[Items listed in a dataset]
····················

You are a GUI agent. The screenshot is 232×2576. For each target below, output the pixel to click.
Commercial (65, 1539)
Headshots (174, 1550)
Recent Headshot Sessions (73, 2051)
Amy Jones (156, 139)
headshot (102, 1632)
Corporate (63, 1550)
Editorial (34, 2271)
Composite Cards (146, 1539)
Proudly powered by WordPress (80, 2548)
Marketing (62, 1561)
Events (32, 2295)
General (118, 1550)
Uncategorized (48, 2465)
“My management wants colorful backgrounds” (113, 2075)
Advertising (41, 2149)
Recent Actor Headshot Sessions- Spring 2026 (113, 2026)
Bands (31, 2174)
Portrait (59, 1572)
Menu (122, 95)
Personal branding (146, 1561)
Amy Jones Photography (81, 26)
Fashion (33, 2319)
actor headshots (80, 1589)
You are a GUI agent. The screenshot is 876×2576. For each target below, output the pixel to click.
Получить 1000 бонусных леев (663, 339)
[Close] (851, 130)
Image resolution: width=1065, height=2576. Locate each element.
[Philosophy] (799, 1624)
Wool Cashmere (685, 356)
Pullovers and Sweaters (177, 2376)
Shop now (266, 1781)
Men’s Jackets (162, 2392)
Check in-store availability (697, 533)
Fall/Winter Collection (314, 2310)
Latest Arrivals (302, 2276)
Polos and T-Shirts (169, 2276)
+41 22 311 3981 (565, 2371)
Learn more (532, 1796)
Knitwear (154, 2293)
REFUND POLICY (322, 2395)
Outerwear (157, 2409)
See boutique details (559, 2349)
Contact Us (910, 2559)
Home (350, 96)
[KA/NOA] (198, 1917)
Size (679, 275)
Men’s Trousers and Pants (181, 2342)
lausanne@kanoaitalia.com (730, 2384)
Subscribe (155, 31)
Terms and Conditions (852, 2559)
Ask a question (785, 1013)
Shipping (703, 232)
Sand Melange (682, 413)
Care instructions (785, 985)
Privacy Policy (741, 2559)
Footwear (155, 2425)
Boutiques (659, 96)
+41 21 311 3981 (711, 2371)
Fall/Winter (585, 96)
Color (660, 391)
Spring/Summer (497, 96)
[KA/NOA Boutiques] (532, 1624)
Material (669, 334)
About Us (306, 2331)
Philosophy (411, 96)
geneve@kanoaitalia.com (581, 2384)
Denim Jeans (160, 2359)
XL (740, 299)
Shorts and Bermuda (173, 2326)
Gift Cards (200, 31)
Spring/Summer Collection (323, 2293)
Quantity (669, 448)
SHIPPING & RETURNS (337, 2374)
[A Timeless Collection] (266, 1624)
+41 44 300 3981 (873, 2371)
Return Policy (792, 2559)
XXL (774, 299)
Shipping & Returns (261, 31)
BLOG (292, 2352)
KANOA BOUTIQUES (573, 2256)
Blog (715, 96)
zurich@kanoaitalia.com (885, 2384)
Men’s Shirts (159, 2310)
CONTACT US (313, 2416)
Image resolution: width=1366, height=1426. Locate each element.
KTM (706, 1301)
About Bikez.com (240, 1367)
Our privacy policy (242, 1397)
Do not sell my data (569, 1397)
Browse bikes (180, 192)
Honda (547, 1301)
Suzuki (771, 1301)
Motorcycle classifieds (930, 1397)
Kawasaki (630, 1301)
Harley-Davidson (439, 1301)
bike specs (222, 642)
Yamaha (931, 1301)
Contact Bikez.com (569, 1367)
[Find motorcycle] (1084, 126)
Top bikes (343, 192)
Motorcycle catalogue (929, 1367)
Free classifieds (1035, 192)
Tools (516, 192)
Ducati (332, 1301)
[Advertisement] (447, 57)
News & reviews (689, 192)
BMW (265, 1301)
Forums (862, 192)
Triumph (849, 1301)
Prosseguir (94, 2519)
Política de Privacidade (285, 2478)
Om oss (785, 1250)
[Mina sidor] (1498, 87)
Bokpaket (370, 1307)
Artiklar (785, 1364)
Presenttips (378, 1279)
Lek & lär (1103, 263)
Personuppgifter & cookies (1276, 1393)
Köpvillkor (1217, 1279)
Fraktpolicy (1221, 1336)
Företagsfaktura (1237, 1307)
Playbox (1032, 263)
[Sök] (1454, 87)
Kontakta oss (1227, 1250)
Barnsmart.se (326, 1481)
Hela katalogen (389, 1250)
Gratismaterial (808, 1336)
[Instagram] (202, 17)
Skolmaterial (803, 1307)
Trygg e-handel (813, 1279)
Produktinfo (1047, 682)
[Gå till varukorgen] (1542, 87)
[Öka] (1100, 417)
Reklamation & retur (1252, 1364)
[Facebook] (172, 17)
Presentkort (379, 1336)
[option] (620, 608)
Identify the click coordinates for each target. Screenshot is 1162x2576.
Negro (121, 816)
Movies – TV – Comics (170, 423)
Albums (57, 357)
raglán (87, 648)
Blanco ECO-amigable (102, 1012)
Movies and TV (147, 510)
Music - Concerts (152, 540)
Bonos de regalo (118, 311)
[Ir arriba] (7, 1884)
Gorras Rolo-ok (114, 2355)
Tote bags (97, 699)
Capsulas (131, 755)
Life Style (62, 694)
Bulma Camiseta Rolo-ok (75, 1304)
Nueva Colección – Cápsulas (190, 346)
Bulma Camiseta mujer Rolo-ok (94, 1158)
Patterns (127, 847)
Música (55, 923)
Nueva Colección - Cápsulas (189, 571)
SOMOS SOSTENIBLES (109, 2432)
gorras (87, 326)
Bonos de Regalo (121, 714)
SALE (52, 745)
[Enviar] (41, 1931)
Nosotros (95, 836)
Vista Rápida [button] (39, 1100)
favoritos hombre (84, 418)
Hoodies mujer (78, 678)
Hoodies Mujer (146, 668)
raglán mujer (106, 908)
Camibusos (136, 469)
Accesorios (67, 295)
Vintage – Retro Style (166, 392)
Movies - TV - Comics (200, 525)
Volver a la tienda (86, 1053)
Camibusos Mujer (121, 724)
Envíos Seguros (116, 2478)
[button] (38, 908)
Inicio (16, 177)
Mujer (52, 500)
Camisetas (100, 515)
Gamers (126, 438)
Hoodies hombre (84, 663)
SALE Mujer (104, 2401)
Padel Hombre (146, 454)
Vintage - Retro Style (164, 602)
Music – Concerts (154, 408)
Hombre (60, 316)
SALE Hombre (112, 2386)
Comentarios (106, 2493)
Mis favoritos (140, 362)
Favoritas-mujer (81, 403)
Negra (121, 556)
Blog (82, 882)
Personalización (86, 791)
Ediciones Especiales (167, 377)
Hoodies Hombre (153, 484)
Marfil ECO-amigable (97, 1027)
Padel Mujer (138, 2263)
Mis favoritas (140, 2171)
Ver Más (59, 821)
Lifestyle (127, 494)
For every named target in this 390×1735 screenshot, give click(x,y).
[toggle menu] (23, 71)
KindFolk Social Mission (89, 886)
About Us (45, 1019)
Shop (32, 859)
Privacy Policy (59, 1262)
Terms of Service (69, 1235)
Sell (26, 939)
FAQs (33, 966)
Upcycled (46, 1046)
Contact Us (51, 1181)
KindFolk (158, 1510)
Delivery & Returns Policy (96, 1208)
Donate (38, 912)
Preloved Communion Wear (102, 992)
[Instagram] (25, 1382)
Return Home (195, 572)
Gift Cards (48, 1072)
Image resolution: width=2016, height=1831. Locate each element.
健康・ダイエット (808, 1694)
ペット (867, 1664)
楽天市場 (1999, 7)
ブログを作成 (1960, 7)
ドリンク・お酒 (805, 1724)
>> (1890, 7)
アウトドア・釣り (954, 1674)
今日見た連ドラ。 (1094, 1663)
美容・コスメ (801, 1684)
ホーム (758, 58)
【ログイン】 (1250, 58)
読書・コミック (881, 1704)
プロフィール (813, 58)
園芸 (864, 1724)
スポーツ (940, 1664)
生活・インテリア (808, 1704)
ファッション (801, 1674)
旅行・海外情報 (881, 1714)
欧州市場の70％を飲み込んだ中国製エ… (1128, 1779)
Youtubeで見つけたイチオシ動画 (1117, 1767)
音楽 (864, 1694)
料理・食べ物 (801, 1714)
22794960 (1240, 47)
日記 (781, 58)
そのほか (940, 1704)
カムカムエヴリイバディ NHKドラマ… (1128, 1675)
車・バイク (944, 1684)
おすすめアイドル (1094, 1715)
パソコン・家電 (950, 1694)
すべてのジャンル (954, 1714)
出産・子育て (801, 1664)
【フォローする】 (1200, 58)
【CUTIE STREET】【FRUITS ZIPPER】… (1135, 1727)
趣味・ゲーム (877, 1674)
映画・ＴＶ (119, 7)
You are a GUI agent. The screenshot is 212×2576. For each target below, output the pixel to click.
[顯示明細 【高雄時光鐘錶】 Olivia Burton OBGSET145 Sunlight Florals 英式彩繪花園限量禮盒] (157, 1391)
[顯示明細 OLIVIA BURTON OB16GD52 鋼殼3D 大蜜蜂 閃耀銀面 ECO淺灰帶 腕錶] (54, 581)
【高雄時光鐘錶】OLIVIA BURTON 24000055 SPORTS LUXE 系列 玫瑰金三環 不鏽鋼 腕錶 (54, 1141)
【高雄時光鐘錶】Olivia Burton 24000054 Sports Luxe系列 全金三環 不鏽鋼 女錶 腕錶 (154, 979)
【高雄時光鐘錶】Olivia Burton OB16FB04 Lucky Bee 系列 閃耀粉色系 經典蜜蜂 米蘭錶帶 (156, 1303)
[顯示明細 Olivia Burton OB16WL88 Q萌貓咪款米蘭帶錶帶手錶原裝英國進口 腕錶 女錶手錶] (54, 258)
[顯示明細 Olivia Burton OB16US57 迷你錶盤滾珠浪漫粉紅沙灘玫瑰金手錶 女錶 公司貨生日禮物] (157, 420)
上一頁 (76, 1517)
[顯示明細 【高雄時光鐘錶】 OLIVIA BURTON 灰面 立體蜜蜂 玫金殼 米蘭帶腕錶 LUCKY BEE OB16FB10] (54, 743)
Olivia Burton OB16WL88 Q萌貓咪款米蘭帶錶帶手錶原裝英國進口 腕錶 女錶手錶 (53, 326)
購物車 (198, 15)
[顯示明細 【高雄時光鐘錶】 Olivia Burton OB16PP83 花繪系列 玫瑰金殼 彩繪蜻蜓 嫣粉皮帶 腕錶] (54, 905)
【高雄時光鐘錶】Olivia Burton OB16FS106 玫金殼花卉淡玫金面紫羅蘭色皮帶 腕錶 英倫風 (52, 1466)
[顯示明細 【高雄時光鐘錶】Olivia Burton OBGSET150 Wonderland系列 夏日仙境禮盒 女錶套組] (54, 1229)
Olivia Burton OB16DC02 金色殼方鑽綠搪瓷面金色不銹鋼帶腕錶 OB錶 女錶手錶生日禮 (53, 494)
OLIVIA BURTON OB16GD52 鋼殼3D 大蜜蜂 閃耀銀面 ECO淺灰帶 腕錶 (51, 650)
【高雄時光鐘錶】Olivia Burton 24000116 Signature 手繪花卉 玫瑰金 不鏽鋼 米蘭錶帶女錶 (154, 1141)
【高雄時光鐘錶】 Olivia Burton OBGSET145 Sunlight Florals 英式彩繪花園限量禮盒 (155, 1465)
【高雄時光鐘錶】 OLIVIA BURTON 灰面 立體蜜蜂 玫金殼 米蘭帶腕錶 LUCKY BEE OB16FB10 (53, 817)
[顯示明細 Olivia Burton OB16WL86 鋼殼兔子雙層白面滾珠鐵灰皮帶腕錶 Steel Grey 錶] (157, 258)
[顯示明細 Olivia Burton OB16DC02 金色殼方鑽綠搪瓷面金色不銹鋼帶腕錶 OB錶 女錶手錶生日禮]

····················

#### [Exercise description]
Return only the lines above that run from the opening line through the line containing "[Close] (851, 130)", exactly as written.

#### [Written solution]
You are a GUI agent. The screenshot is 232×2576. For each target below, output the pixel to click.
Commercial (65, 1539)
Headshots (174, 1550)
Recent Headshot Sessions (73, 2051)
Amy Jones (156, 139)
headshot (102, 1632)
Corporate (63, 1550)
Editorial (34, 2271)
Composite Cards (146, 1539)
Proudly powered by WordPress (80, 2548)
Marketing (62, 1561)
Events (32, 2295)
General (118, 1550)
Uncategorized (48, 2465)
“My management wants colorful backgrounds” (113, 2075)
Advertising (41, 2149)
Recent Actor Headshot Sessions- Spring 2026 (113, 2026)
Bands (31, 2174)
Portrait (59, 1572)
Menu (122, 95)
Personal branding (146, 1561)
Amy Jones Photography (81, 26)
Fashion (33, 2319)
actor headshots (80, 1589)
You are a GUI agent. The screenshot is 876×2576. For each target below, output the pixel to click.
Получить 1000 бонусных леев (663, 339)
[Close] (851, 130)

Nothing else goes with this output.